[Text shown — start]

OK, so this intuition is actually a bit hard to unpack, I got it from bits and pieces. So this is this post
https://www.fast.ai/posts/2023-09-04-learning-jumps/. Essentially, a single pass over the training data is enough for the LLM to significantly "learn" the material. In fact if you read the LLM training papers, for the large-large models, they generally explicitly say that they only did 1 pass over the training corpus, and sometimes not even the full corpus, only like 80% of it or whatever. The other relevant information is the loss curves - models like Llama 3 are not trained until the loss on the training data is minimized, like typical ML models. Rather they use these approximate estimates of FLOPS / tokens vs. performance on benchmarks. But it is pretty much guaranteed that if you continued to train on the training data it would continue to improve its fit - 1 pass over the training data is by no means enough to adequately learn all of the patterns. So from a compression standpoint, the paper I linked previously says that an LLM is a great compressor - but it's not even fully tuned, hence "not trained to saturation".
Now as far as how fine-tuning affects model performance, it is pretty simple: improves fit on the fine-tuning data, decreases fit on original training corpus. Beyond that, yeah, it is hard to say if fine-tuning will help you solve your problem. My experience has been that it always hurts generalization, so if you aren't getting reasonable results with a base or chat-tuned model, then fine-tuning further will not help, but if you are getting results then fine-tuning will make it more consistent.

[Text shown — finish]

**Work request A**. In the comment on LLM training, how many passes over the training corpus do papers on the largest models generally say they made?
**Work request B**. Rewrite the comment on LLM training from "Now as far as" up to and including "it more consistent.", swapping "fine-tuning" for "further training" wherever it occurs.

[Extracted data — start]

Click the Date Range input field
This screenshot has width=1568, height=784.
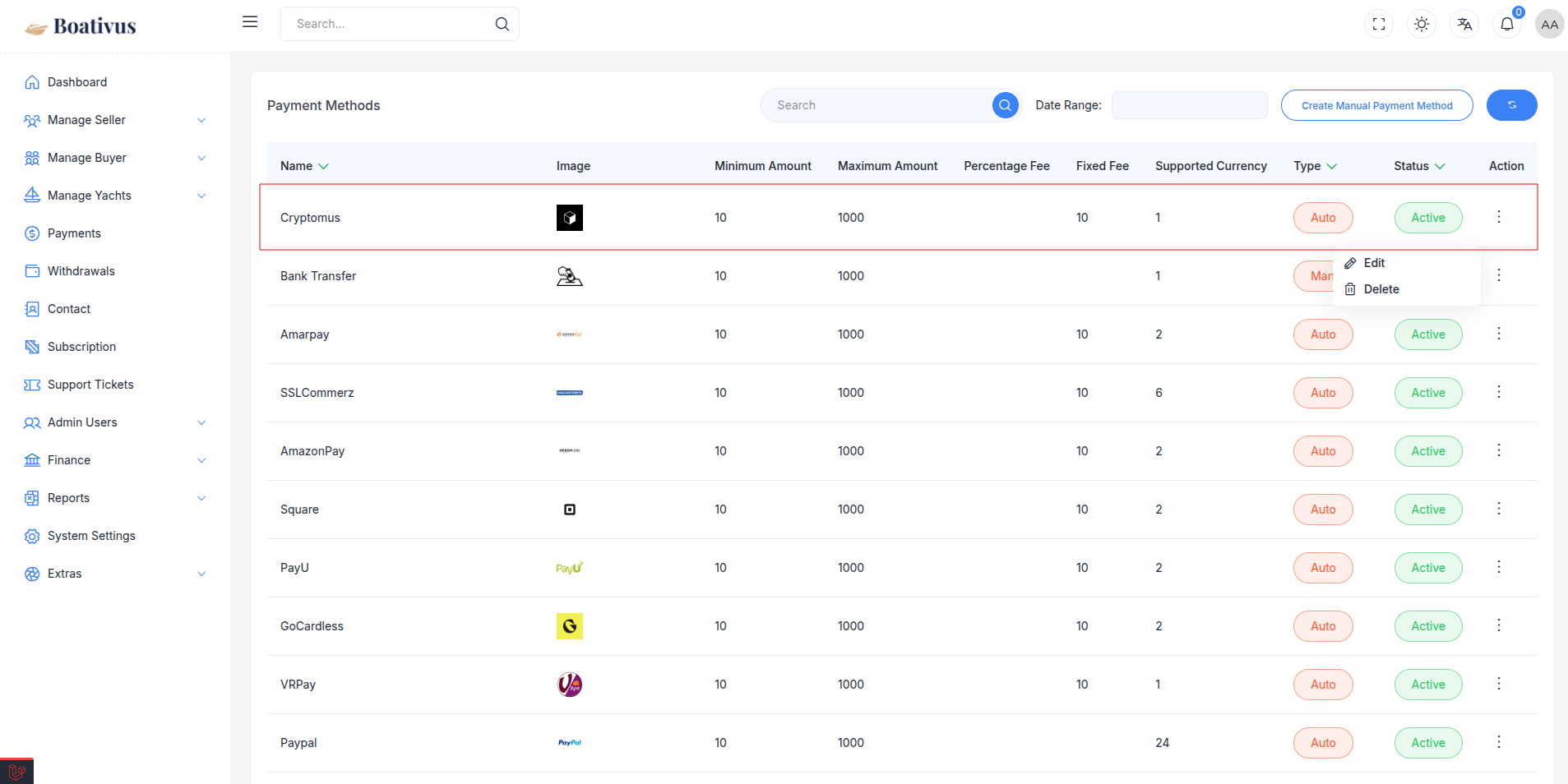pyautogui.click(x=1189, y=105)
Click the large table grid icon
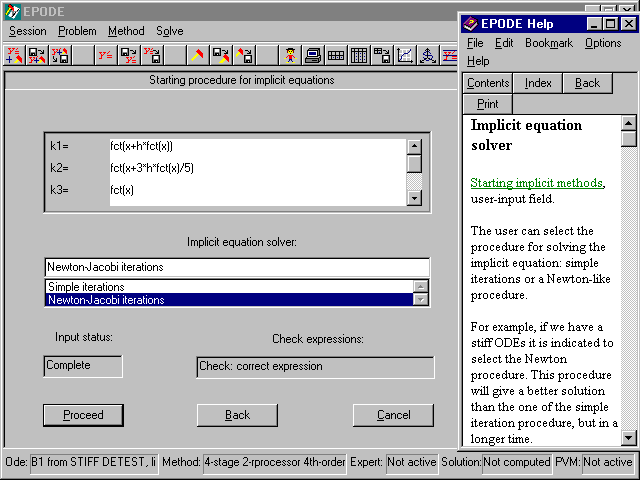Screen dimensions: 640x480 (x=359, y=56)

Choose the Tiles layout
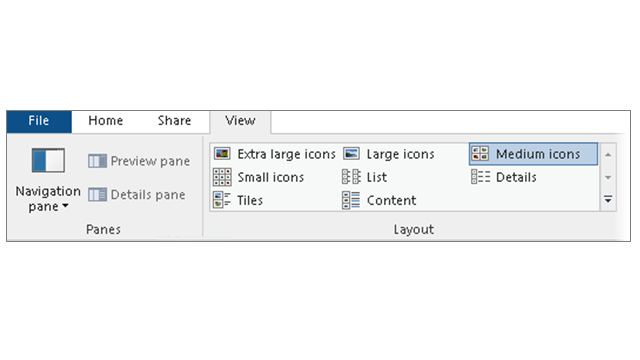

[Extracted data — finish]

**Written response A**. Only one pass.

**Written response B**.
Now as far as how further training affects model performance, it is pretty simple: improves fit on the further training data, decreases fit on original training corpus. Beyond that, yeah, it is hard to say if further training will help you solve your problem. My experience has been that it always hurts generalization, so if you aren't getting reasonable results with a base or chat-tuned model, then further training further will not help, but if you are getting results then further training will make it more consistent.